На перемене в пионерскую как всегда ввалилась куча народу. Женька по-хозяйски расположился у стола, покрикивал на ребят, отобрал  у кого-то блестящий горн, водрузил на место и вразвалку направился к выходу. Выйдя за дверь, снова приоткрыл ее и заглянул.
- Так я зайду, - значительно напомнил он Дие и, победно оглядев присутствующих, скрылся. Сегодня он снова появился и, судя по подброшенной на стол змее, не один. Ну, что ж, джина не загонишь в бутылку, лучше постараться с ним договориться. 
- Тебя к телефону, - просунул  голову в дверь Димка. - Мальчик.
« Слава Богу, не Гарик и не Пашка», - подумала Дия, услышав в трубке Вовкин немного насмешливый и будто нарочно приглушенный голос. Последнее время ей совсем не хотелось общаться с  бывшими одноклассниками. Им было неинтересно и непонятно то, что занимало ее, а их разговоры, намеки и шуточки  просто бесили. Они не могли взять в толк, как можно опять вернуться в школу, и, кажется, слегка презирали ее за это. Впрочем, ей было безразлично. Она как-то сразу и резко отделила свою теперешнюю жизнь от прежней и не хотела никого в нее пускать. Единственной компанией, в которой она иногда ходила в кино или погулять, были восьмиклассники Мишка, Риф и Вовка. Они были завсегдатаями пионерской, ее помощниками, друзьями, ее рыцарями. С ними ей было просто и весело.
- В кино пойдем? Риф на всех билеты обещал. На «Ивана Васильевича». Классная комедия.
- Не могу, Вов. Мне к репетитору завтра, а я еще не подготовилась. Вы идите без меня, раз билеты.
- Ну, тогда завтра после занятия.
- Поздно будет.
- Так мы проводим. Идем?
- Я подумаю. А лучше идите сегодня одни, не страдайте из-за меня.

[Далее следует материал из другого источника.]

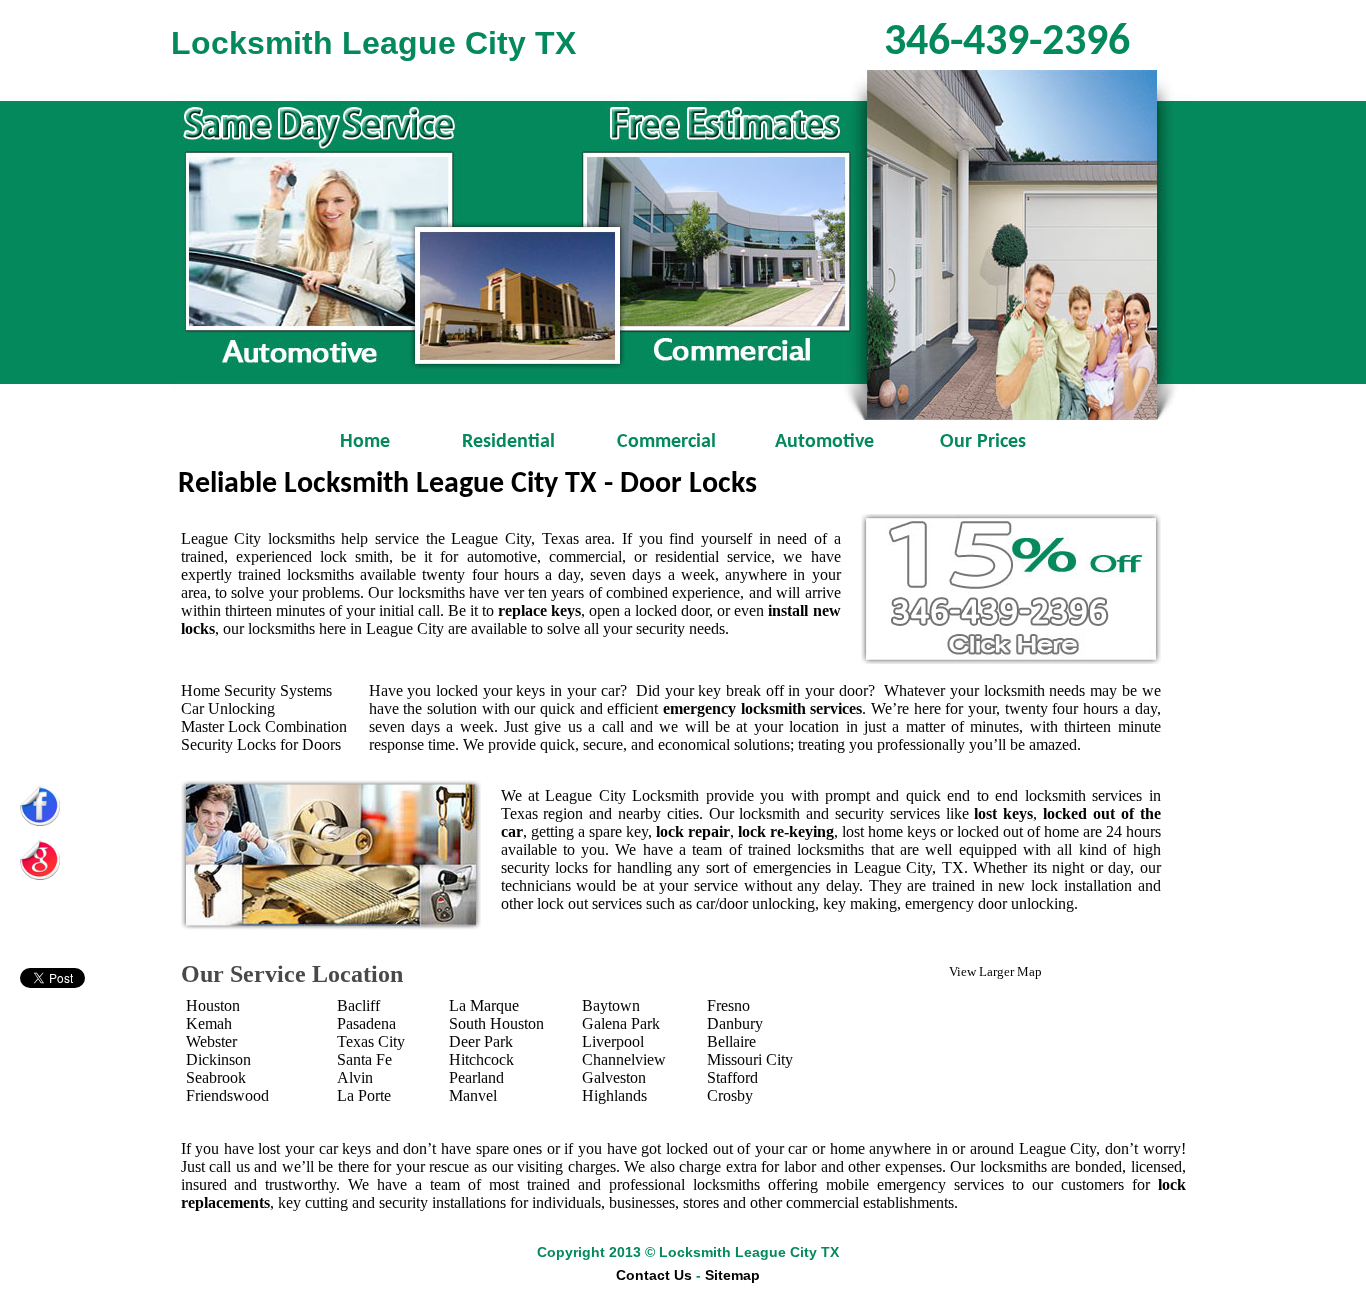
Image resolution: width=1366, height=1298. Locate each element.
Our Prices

- Мы без тебя страдаем, - мрачно сообщил Вовка. – А ты очень испугалась?
- Чего? – не поняла перехода Дия.
- Ну, гадюки.
Ах, все-таки гадюка. Медаль тебе надо, Диечка. «За отвагу»
- Ты не беспокойся, он больше не будет хулиганить.
- Били. - Дие стало досадно. Она так старалась приручить этого дикого Горыныча, а они…
- Предупредили. Слегка. Ты же знаешь, мне драться нельзя.
- Слава Богу, что ты об этом помнишь, Первая перчатка. А вообще я и сама справлюсь. Я все-таки…
- Товарищ старшая пионервожатая, - докончил Вовка. – Знаем, не злись.
Дия положила трубку и улыбнулась. Она вообще была человеком довольно сдержанным и улыбалась нечасто, но, вот странно, никогда не могла сдержать улыбки при виде этой троицы. Мишка Либерман, тихий, скромный, необидчивый. Он  обычно молчал, но, если Дие удавалось его разговорить, беседа могла растянуться на часы. Рассказывал он всегда ярко и увлекательно, а рассуждал совсем  по- взрослому. Ребята тогда дразнли его академиком. Он не обижался, но сразу замолкал.
     Валька Гусев или Риф получил свое прозвище нечаянно, после памятного КВНа. Впрочем,  вполне ему соответствовал. Высоченный и широкоплечий он  к тому же был жутко упрямым, и переубедить его в чем-то было невозможно.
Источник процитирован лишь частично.